I do not think that this is a very Islamic vision at all. . . . Theirs is a kind of religion that is extraordinarily full of violence and abuse that is not in accordance with the Quran, the traditions of the Prophet or even with Islamic Law.

Hatem Bazian, director of the Islamophobia Research & Documentation Project at the University of California, Berkeley, lived up to his title by invoking victimhood. Bazian claimed that:

When Islamophobes point to the Koran and Islam as the problem, they are epistemically reinforcing ISIS’s claims and also pushing every Muslim into the same categorization. . . . For me, religion is a rationalization rather than the root cause.

Responding to British Prime Minister David Cameron’s public acknowledgement that British Muslims are joining ISIS, University of Michigan history professor Juan Cole ranted, “It’s just a way of beating up on the Muslims in the UK. . . . Cameron is grandstanding about this and it’s Islamophobia, it’s just racism.” Perhaps Cole is unaware that Cameron, speaking at a reception for British Muslims, kowtowed to political-correctness by declaring that ISIS has “nothing to do with the great religion of Islam, a religion of peace.”

Meanwhile, Sahar F. Aziz, Texas A&M University law professor, condemned those who are “blindly blaming religion . . . rather than root causes,” lamenting that, “Thousands of miles away from the Middle East, it is tempting for Americans to view the atrocities committed by the Islamic State (ISIS) as further evidence that something is wrong with Islam.” Instead, she asserted, “The politics of authoritarianism, rather than religion, explain the rise of ISIS.” Given that ISIS arose in a power vacuum, there is little basis for blaming authoritarianism.

Going to ridiculous lengths, Omid Safi, director of Duke University’s Islamic Studies Center, faults humanity itself:

I am mindful of the fact that much of the Islamophobic discourse of today holds Muslims in the West accountable for atrocities of ISIS. In that context, it makes a fundamental mistake. . . . All of us, Muslims and Jews and Christians and Hindus and Buddhists and people of no faith and people of occasional faith, we are all responsible.

That is, since everyone is responsible for ISIS, no one is responsible.

After conceding that “Muslims have a responsibility to speak out against ISIS,” Safi then entreated,

[A]ll of us to speak out with the same vehemence . . . about the victims of the American drones, about the victims of the allies of the United States?

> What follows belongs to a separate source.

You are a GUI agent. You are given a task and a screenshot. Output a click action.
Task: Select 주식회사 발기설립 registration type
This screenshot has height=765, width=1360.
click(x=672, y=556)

Can we mourn Palestinians? Can we mourn Mike Brown and Trayvon Martin? Can we mourn the 2.5 million Americans caught in a penal industrial complex?

A better question for Safi would be whether there is any unrelated societal ill that cannot be associated with condemning ISIS?

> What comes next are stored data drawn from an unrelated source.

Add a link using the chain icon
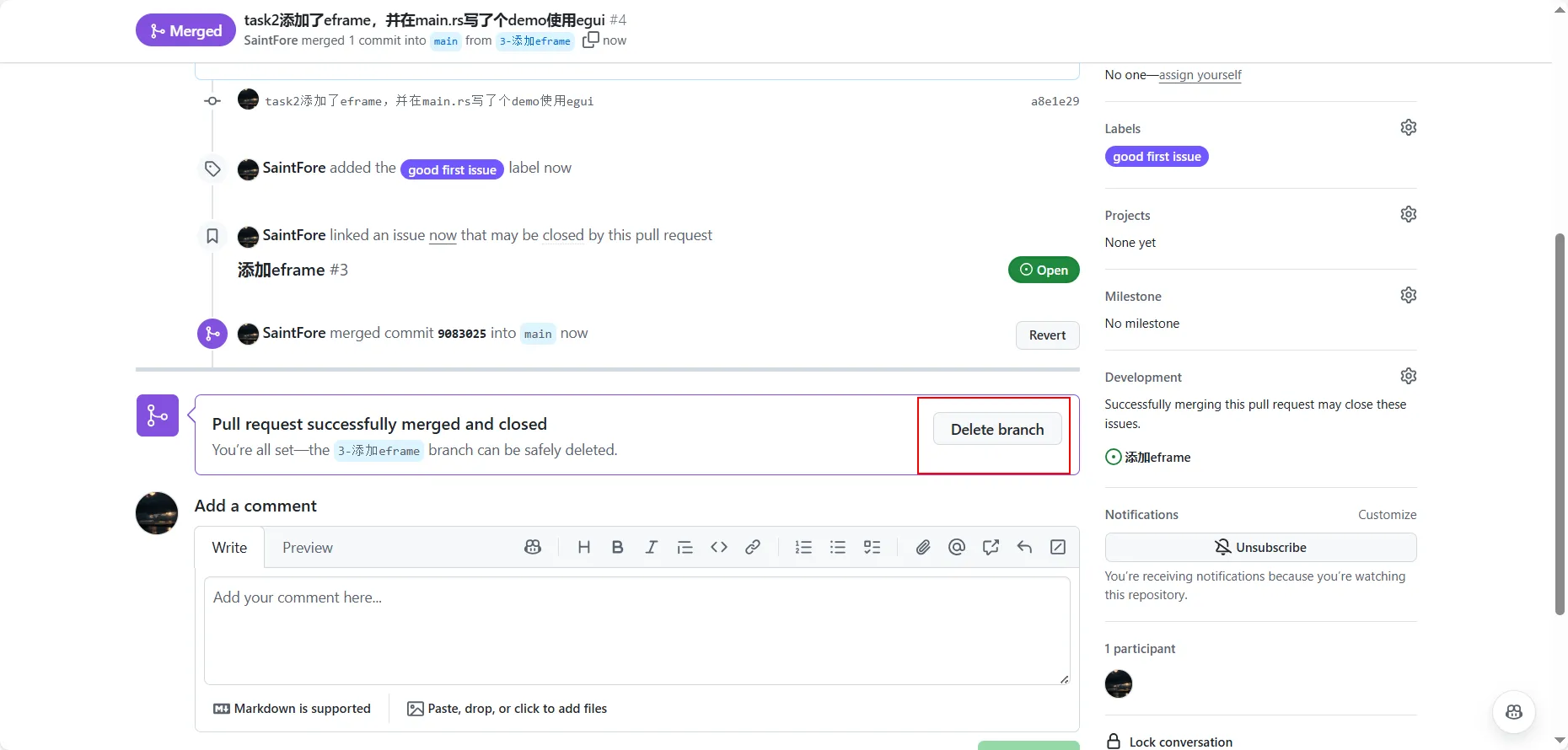The width and height of the screenshot is (1568, 750). (x=753, y=548)
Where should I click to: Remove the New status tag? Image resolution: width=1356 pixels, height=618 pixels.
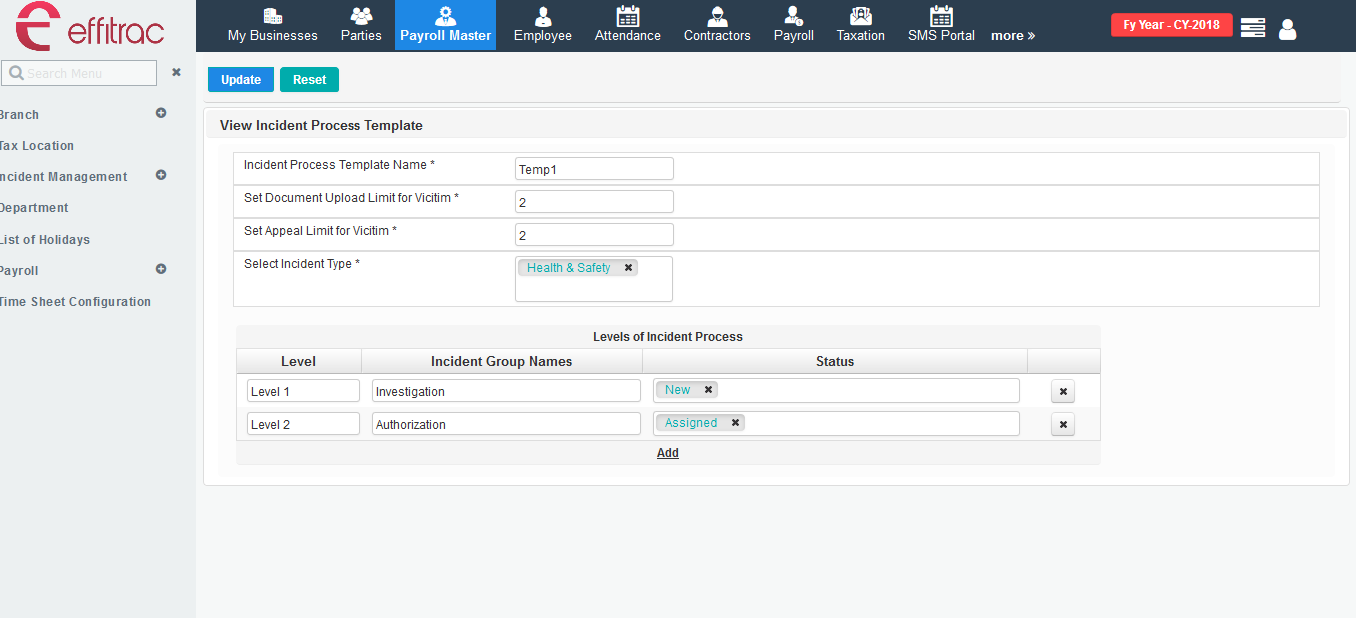pos(708,390)
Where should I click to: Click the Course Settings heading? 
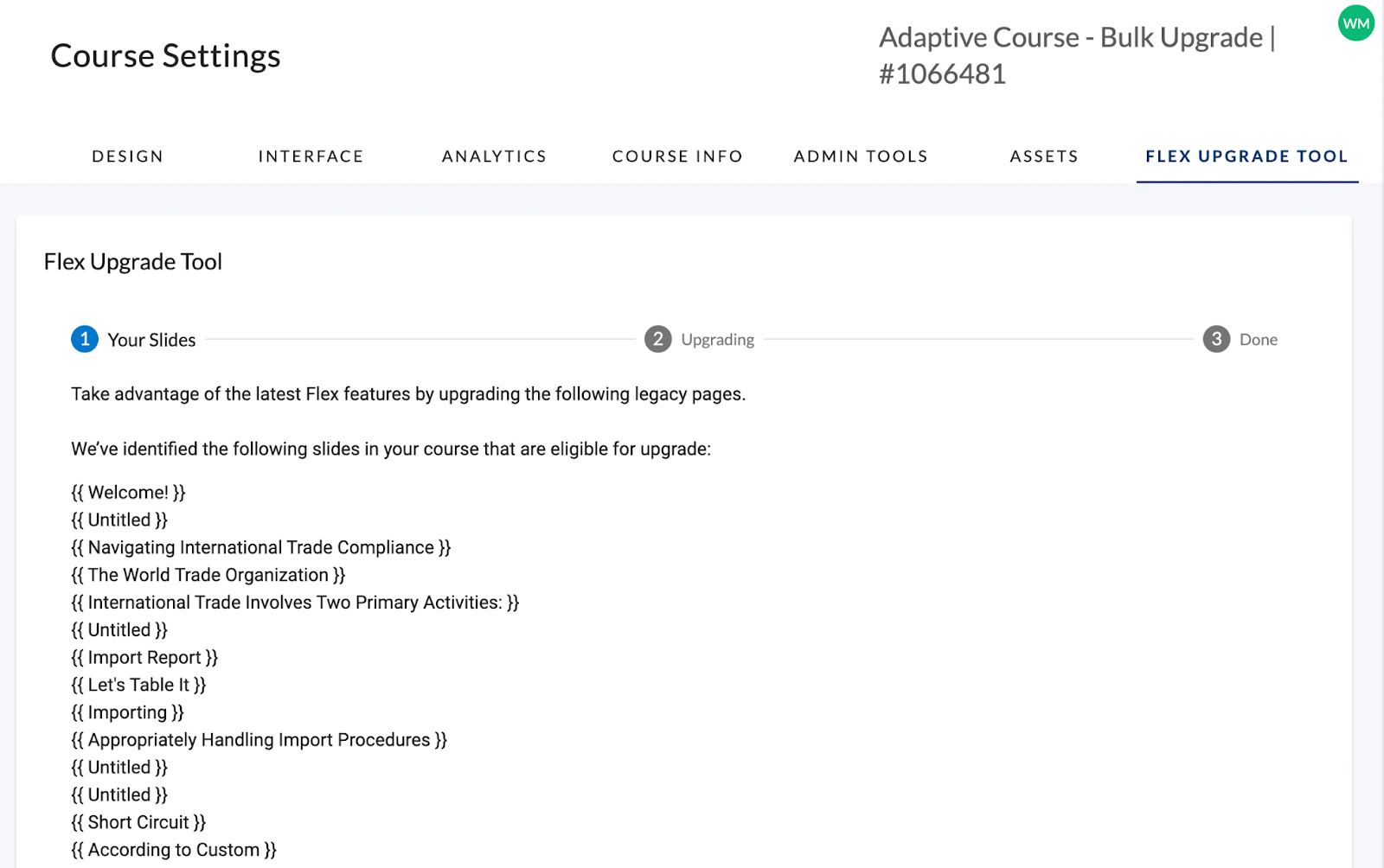point(165,56)
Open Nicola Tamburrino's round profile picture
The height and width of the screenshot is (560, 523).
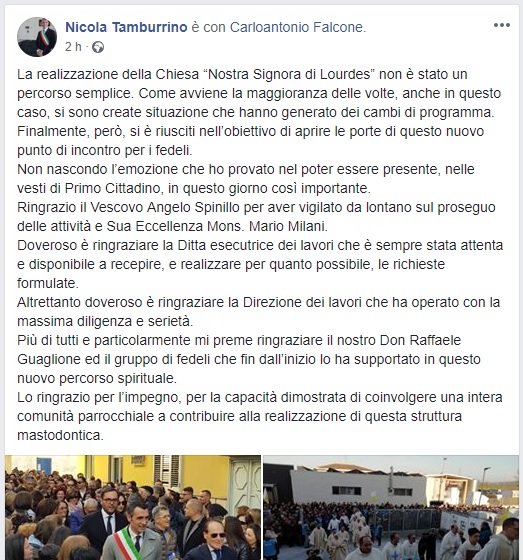point(37,37)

University of California, Riverside creative writing professor Reza Aslan denied that ISIS has any appeal whatsoever to devout Muslims, marveling over “how little religion plays a role in this group, how little the idea of reading the Koran or praying or those kinds of things play a significant role on the ground among these militants.” Granting that “religion is the sort of underlying, unifying aspect of it,” Aslan then contradicted himself: “But the idea that ISIS is drawing excessively religious people to it is factually incorrect.” Elsewhere, he alluded to the “grievances . . . that a lot of Muslims around the world have” and warned that ISIS’s appeal would remain, “unless those grievances can be addressed.”

Tariq Ramadan, professor of contemporary Islamic studies at Oxford University, suggested that Muslim scholars respond to ISIS by proclaiming:

What you are doing, killing innocent people, implementing so-called “Sharia” or the so-called “Islamic State”, this is against everything that is coming from Islam. . . . It is not a caliphate. It is just people playing with politics referring to religious sources.

While it is indeed necessary for Muslim moderates—a group that does not include Ramadan—to condemn ISIS, it is self-defeating to deny the Islamic basis for its behavior.

Other academics engage in moral relativism, equating ISIS’s unbridled aggression with the defense of Western democracies. Absurdly, Musa al-Gharbi, a University of Arizona instructor, described the U.S. as the bigger evil: “It would not be a stretch to say that the United States is actually a greater threat to peace and stability in the region than ISIS.” Al-Gharbi also dubbed Mexican drug cartels more destructive than ISIS and maintained that, “What is fueling the disproportionate reaction to ISIL is Islamophobia.”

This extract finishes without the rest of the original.